Set down the entries once more, exactly as given.
....
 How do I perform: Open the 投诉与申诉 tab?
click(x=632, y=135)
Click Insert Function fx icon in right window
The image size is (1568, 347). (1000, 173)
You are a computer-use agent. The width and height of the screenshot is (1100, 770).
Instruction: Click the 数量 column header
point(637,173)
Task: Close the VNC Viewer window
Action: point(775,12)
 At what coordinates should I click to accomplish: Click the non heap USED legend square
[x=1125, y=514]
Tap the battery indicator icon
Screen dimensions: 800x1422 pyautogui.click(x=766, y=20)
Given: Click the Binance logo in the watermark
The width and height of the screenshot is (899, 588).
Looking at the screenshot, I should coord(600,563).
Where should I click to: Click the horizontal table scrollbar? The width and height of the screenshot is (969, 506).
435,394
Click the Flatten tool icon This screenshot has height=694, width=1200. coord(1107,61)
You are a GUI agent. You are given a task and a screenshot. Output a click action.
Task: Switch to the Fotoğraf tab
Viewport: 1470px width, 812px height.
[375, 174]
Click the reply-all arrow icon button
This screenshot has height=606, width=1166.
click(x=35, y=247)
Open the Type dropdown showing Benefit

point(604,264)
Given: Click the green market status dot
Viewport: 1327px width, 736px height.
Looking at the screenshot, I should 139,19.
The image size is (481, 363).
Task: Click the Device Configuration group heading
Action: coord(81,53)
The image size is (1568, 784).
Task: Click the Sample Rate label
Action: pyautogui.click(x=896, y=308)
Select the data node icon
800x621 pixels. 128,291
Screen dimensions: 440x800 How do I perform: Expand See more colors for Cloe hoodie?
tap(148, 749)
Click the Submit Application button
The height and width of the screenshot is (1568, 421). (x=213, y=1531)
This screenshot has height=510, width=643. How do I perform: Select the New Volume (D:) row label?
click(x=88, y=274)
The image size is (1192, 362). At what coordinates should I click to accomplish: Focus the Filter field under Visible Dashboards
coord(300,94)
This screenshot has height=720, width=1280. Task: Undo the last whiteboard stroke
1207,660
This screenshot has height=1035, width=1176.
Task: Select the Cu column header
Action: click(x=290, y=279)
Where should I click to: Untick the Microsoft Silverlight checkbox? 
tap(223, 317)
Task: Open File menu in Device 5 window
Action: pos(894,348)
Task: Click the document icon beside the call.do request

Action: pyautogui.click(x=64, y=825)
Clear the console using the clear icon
....
# Expected answer:
 How do I perform: Open the 投诉与申诉 tab?
click(x=632, y=135)
Click Insert Function fx icon in right window
The image size is (1568, 347). (1000, 173)
You are a computer-use agent. The width and height of the screenshot is (1100, 770).
Instruction: Click the 数量 column header
point(637,173)
Task: Close the VNC Viewer window
Action: point(775,12)
 At what coordinates should I click to accomplish: Click the non heap USED legend square
[x=1125, y=514]
Tap the battery indicator icon
Screen dimensions: 800x1422 pyautogui.click(x=766, y=20)
Given: Click the Binance logo in the watermark
The width and height of the screenshot is (899, 588).
Looking at the screenshot, I should coord(600,563).
Where should I click to: Click the horizontal table scrollbar? The width and height of the screenshot is (969, 506).
435,394
Click the Flatten tool icon This screenshot has height=694, width=1200. coord(1107,61)
You are a GUI agent. You are given a task and a screenshot. Output a click action.
Task: Switch to the Fotoğraf tab
Viewport: 1470px width, 812px height.
[375, 174]
Click the reply-all arrow icon button
This screenshot has height=606, width=1166.
click(x=35, y=247)
Open the Type dropdown showing Benefit

point(604,264)
Given: Click the green market status dot
Viewport: 1327px width, 736px height.
Looking at the screenshot, I should 139,19.
The image size is (481, 363).
Task: Click the Device Configuration group heading
Action: coord(81,53)
The image size is (1568, 784).
Task: Click the Sample Rate label
Action: pyautogui.click(x=896, y=308)
Select the data node icon
800x621 pixels. 128,291
Screen dimensions: 440x800 How do I perform: Expand See more colors for Cloe hoodie?
tap(148, 749)
Click the Submit Application button
The height and width of the screenshot is (1568, 421). (x=213, y=1531)
This screenshot has height=510, width=643. How do I perform: Select the New Volume (D:) row label?
click(x=88, y=274)
The image size is (1192, 362). At what coordinates should I click to accomplish: Focus the Filter field under Visible Dashboards
coord(300,94)
This screenshot has height=720, width=1280. Task: Undo the last whiteboard stroke
1207,660
This screenshot has height=1035, width=1176.
Task: Select the Cu column header
Action: click(x=290, y=279)
Where should I click to: Untick the Microsoft Silverlight checkbox? 
tap(223, 317)
Task: Open File menu in Device 5 window
Action: pos(894,348)
Task: Click the document icon beside the call.do request

Action: pyautogui.click(x=64, y=825)
Clear the console using the clear icon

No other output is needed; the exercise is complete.